HJ: The radiocarbon record is always extremely important to the study of these extinctions, and it's very instructive because it contests some of our preconceptions or hypotheses. In the Hawaiian instance, as we have gone and dated the actual bones of extinct animals, we have found that there may have been a period of perhaps a thousand years of human coexistence with the animals before even the most vulnerable species disappeared. That has changed my concept of what caused the extinctions. The idea of first contact with a naïve fauna is one that I have left behind in my thinking, because of the radiocarbon evidence. It has turned my thoughts toward what happens with human populations, and how they transform the environment. The human population in Hawaii was free of many of the diseases that control human populations elsewhere. There were more people living on each Hawaiian island -- except for the island of Oahu, where Honolulu is -- at the time that Captain Cook arrived in 1778 than are living there now. These people were not trucking in vegetables from California. They were living off local resources -- terrestrial and marine resources.

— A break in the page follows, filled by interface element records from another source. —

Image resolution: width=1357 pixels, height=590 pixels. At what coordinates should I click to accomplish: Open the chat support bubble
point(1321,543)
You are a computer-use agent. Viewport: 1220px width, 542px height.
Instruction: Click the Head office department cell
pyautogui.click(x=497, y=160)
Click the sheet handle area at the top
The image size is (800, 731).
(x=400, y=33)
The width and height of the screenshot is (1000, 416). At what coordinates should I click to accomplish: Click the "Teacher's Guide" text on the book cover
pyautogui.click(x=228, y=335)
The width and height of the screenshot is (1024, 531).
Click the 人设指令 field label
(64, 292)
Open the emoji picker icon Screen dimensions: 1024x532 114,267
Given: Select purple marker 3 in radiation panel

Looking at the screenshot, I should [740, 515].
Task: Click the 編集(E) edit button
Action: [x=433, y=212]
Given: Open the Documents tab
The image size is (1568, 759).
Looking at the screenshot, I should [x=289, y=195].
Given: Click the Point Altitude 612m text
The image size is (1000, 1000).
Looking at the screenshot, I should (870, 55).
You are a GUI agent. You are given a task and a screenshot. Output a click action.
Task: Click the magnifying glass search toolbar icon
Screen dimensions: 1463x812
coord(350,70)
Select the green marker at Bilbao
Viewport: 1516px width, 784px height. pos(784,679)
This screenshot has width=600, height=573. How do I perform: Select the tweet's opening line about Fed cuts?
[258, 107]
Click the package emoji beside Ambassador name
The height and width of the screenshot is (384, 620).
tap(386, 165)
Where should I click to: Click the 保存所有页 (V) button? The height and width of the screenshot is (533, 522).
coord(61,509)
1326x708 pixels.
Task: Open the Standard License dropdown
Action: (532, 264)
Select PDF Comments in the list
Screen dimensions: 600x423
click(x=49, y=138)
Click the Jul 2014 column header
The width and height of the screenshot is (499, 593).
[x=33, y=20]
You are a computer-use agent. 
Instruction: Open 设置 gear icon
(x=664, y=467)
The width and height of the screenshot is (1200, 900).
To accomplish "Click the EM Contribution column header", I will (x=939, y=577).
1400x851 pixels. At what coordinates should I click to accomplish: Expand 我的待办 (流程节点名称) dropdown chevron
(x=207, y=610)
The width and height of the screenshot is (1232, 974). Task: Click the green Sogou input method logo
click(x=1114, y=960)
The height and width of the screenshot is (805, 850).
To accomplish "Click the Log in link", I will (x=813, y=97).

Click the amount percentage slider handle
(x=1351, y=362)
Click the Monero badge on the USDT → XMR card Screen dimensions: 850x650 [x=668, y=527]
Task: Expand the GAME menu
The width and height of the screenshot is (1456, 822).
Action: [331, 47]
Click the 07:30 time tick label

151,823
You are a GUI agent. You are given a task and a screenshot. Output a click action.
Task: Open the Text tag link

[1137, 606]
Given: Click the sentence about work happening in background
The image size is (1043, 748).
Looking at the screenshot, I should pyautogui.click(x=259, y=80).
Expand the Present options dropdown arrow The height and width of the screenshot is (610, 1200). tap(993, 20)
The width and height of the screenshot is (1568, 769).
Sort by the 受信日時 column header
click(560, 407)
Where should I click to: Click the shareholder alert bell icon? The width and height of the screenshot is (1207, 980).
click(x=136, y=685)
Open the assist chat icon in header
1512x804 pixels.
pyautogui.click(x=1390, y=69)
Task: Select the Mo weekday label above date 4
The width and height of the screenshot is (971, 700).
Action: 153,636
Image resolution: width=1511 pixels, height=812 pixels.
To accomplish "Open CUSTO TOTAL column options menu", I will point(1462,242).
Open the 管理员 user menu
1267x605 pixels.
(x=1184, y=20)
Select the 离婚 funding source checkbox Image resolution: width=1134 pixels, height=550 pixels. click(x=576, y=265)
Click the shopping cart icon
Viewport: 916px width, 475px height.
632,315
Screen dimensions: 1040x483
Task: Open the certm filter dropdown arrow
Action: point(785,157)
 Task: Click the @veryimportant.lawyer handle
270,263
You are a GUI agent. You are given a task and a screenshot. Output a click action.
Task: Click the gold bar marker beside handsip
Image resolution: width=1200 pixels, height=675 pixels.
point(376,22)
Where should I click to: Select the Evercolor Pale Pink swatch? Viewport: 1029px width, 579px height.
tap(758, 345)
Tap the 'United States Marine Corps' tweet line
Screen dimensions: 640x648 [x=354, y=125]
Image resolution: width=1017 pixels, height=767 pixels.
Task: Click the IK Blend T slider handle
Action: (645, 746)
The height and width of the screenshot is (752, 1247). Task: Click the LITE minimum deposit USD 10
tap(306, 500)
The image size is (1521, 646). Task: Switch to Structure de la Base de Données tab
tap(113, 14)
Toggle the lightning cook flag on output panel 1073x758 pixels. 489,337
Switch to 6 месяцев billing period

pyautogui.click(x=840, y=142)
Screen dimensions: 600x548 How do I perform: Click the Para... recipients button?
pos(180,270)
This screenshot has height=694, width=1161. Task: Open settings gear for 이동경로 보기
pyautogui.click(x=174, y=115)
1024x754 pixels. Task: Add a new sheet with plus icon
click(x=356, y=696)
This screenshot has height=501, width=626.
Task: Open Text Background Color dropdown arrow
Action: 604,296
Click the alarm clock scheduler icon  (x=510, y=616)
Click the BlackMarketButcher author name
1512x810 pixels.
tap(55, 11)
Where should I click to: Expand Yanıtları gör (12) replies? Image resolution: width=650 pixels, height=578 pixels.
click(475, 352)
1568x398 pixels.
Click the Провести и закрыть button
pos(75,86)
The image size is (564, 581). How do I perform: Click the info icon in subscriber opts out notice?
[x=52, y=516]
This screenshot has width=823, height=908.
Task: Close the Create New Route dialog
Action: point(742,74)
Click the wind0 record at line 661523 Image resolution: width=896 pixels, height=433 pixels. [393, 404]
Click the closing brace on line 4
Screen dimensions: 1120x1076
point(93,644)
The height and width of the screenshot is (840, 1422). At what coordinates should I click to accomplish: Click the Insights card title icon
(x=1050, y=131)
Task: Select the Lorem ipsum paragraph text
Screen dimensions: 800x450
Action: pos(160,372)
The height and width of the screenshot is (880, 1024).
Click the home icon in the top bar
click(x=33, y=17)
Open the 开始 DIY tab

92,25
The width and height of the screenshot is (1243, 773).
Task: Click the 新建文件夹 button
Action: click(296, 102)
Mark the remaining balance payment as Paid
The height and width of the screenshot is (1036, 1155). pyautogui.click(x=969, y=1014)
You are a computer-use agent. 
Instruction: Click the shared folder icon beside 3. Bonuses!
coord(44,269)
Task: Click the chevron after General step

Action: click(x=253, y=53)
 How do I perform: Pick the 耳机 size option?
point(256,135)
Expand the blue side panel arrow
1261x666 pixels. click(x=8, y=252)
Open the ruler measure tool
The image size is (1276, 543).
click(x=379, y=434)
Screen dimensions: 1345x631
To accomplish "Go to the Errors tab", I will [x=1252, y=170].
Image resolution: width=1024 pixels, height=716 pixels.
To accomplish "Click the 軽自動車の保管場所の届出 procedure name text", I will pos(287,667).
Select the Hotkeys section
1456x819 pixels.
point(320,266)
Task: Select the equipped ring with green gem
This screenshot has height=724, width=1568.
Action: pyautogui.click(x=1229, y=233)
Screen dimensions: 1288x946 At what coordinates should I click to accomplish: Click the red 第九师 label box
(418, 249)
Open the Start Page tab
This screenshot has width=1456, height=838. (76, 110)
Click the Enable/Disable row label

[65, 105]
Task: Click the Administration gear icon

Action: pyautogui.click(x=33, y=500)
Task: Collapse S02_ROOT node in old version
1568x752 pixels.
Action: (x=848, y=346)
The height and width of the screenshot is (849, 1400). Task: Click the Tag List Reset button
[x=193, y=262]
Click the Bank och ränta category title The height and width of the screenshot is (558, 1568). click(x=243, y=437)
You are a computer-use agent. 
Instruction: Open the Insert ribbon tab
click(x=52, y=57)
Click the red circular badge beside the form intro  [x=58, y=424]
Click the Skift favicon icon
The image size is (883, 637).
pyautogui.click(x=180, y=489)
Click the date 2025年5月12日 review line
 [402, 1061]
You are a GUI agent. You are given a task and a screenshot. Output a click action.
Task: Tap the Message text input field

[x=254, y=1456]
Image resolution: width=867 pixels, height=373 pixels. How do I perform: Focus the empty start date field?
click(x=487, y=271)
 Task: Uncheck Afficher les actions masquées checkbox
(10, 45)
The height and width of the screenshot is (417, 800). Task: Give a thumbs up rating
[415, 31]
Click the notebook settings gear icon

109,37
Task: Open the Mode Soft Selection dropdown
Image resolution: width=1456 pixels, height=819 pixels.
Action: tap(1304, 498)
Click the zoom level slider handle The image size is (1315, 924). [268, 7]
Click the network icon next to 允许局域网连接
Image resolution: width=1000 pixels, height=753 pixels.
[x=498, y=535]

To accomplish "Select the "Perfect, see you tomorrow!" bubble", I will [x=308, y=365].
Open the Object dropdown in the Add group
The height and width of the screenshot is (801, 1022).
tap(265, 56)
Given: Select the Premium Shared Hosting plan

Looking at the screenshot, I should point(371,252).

So there was a period of population crisis that the archeologists have recorded. It led to warfare, and it probably led to human population decline. It led to the organization of state societies and consolidation of power through warfare. It had large implications for the human population, and I think that it may have had large implications for animal populations -- because, at this time, the aboriginal Hawaiians had to expand their agriculture into marginal areas of the islands. They dispersed across the islands to areas that had not been settled before. Suddenly animal populations were in contact with humans much more than before. They were in contact with disease associated with human settlement; in contact with introduced domesticated animals that the Polynesians brought with them. Every kind of pressure on Hawaiian natural populations would have increased during this period of human population expansion. It's at that point that the major extinction could have been precipitated. And I think that could be a very important insight into understanding human-caused extinctions on islands and elsewhere. It could really have applications to our concerns about continental species, as well -- that it may require real contact with a human settlement before you begin to get extinctions, especially of the abundant small populations.